This trend is not sustainable unless we are willing to see the United
States gradually transformed into the equivalent of a “banana republic”
where a wealthy elite lives behind iron gates in cloistered suburbs
while the rest of the population scrambles just to make ends meet.
Missing in that scenario is a large and secure middle class whose level
of affluence gives them a personal stake in the survival of existing
political and economic orders.
Without such a large and faithful center, class warfare is likely to become more prevalent and that can destabilize a nation.
Tax reform proposals that raise the top bracket from 35% to 39% will do
virtually nothing to revive the American middle class.
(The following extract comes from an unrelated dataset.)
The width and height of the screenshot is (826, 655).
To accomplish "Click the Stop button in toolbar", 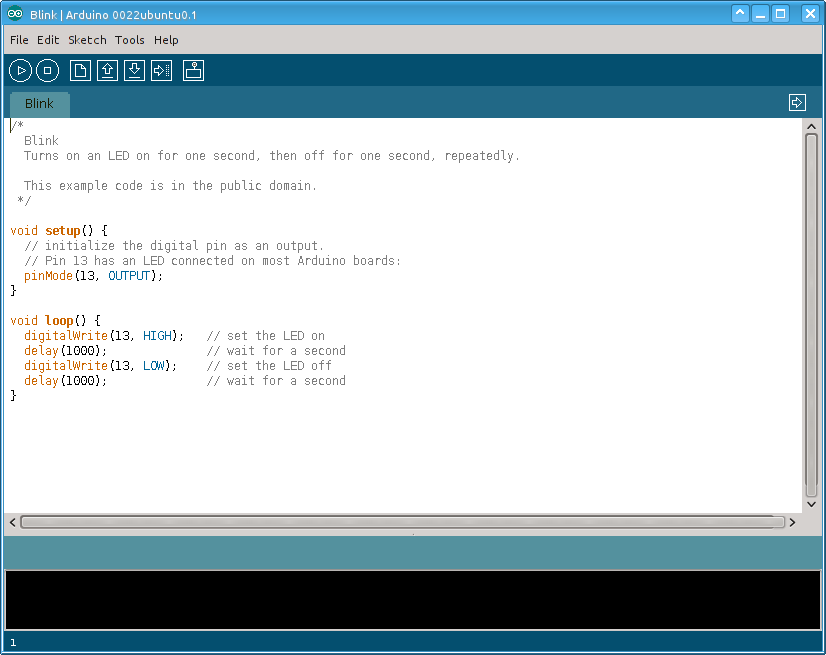I will click(x=47, y=71).
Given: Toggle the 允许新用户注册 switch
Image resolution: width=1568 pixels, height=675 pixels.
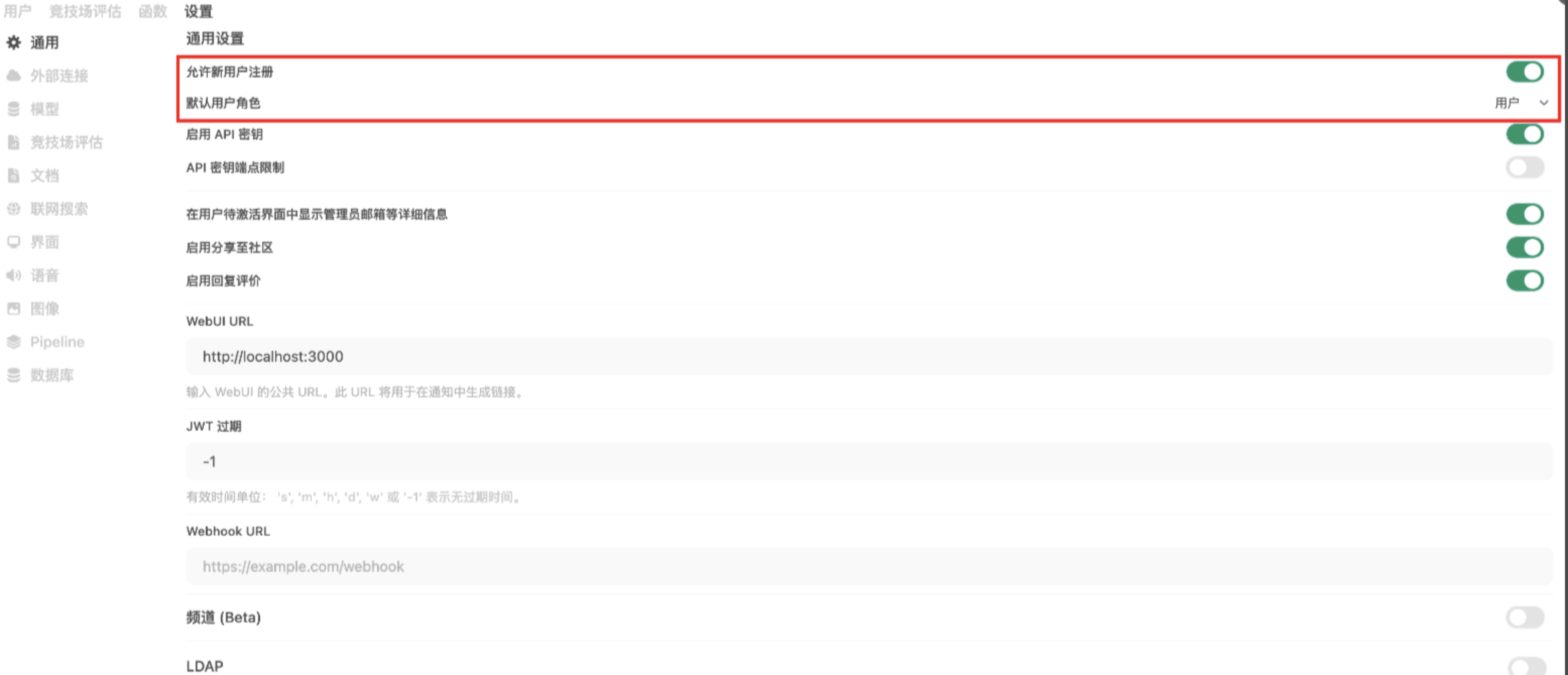Looking at the screenshot, I should (1524, 72).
Instead of
dawdling over incremental changes in the existing tax code, we should be
doing something quite different.
Instead of increasing top tax rates from 35% to 39%, we should return to
the pre-Reagan tax rates that went up to 90% on the highest earners.
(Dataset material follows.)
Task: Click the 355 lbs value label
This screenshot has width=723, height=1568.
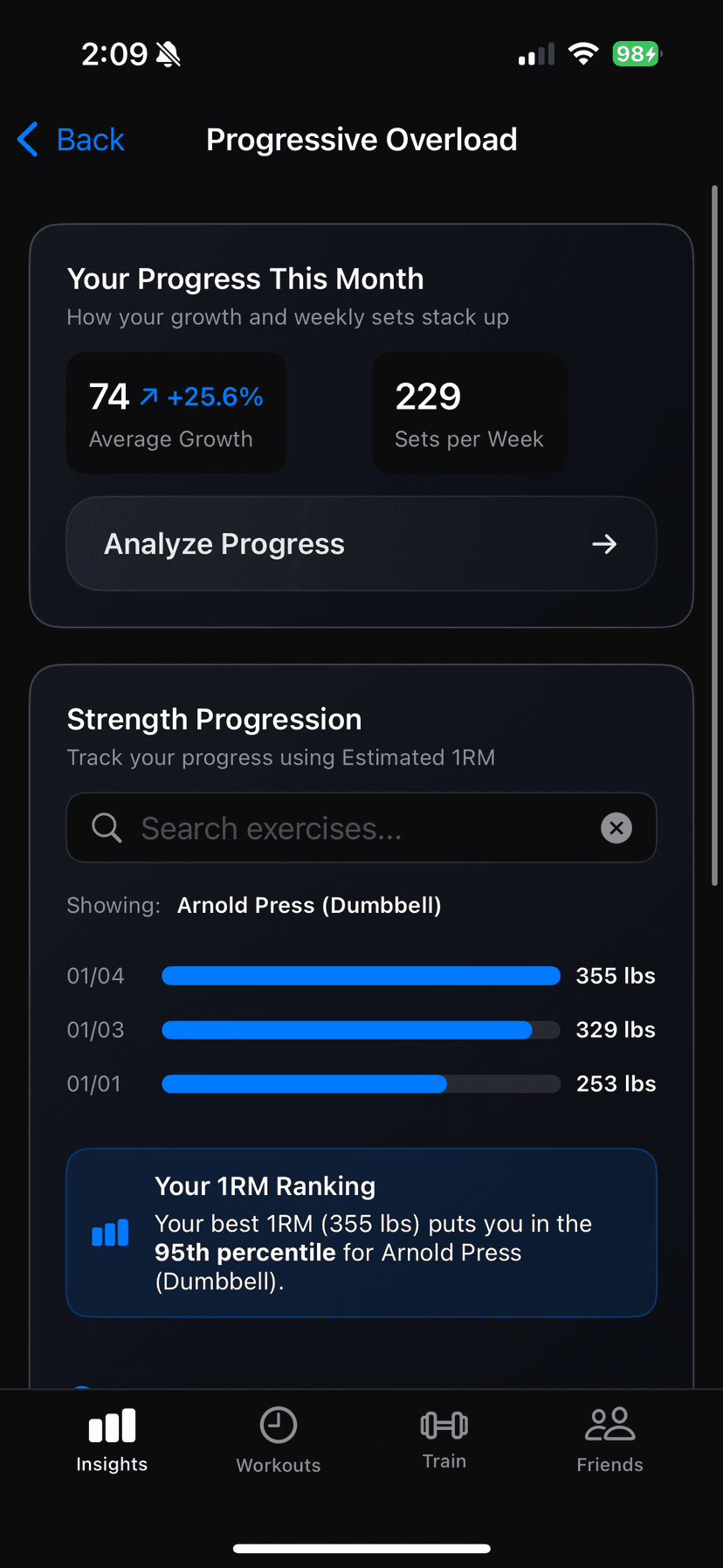Action: tap(615, 976)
One would then get tax breaks only for investments that clearly increase
the likelihood of middle-class development here in the United States.
Tax breaks could be retained for such things as child care, education,
charitable giving, out-of-pocket health-care expenses and a limited
mortgage-interest deduction for one home.
All of these help sustain the middle class and assist those in lower
income brackets to work their way toward middle-class status.
Tax breaks for capital gains income, on the other hand, would change
considerably. They would apply only for investment in companies that
provide American citizens with the kind of middle-class wages, benefits
and opportunities discussed above. All other income would be taxed at a
steeply progressive rate that could rise as high as 90%. This would
encourage wealthier Americans to invest in ways that help America as a
whole. The alternative for them would be having much of their income
taxed away so that government could then provide the assistance.
We should change the way the tax code treats capital gains because
capital investment in today’s globalized economy no longer guarantees an
increase in American jobs, let alone American middle-class jobs.
If a corporation is not employing Americans, then it is not advancing
the cause of increasing the size and strength of the American middle
class. This kind of corporate income should be taxed like any other
income.
The current debate over marginally raising the tax rates of the
wealthiest Americans is little more than a diversion from this far more
serious economic issue. Moreover, utilizing the federal tax code in this
manner might accomplish much of what unions have been able to gain
without the disruption or impediments to change that have at times
accompanied union activity.
Marcus D. Pohlmann is professor of political science at Rhodes College
in Memphis and has written extensively on race and poverty in the United
States.
These posts are for informational use only to educate people about their online income taxes
and the financial world around them. If you found this helpful, share
the original article or this one, and help spread the word! With tax season rapidly approaching let us get you the best income tax return you can possibly have by e-filing! Leave us a comment if you want to give your opinion.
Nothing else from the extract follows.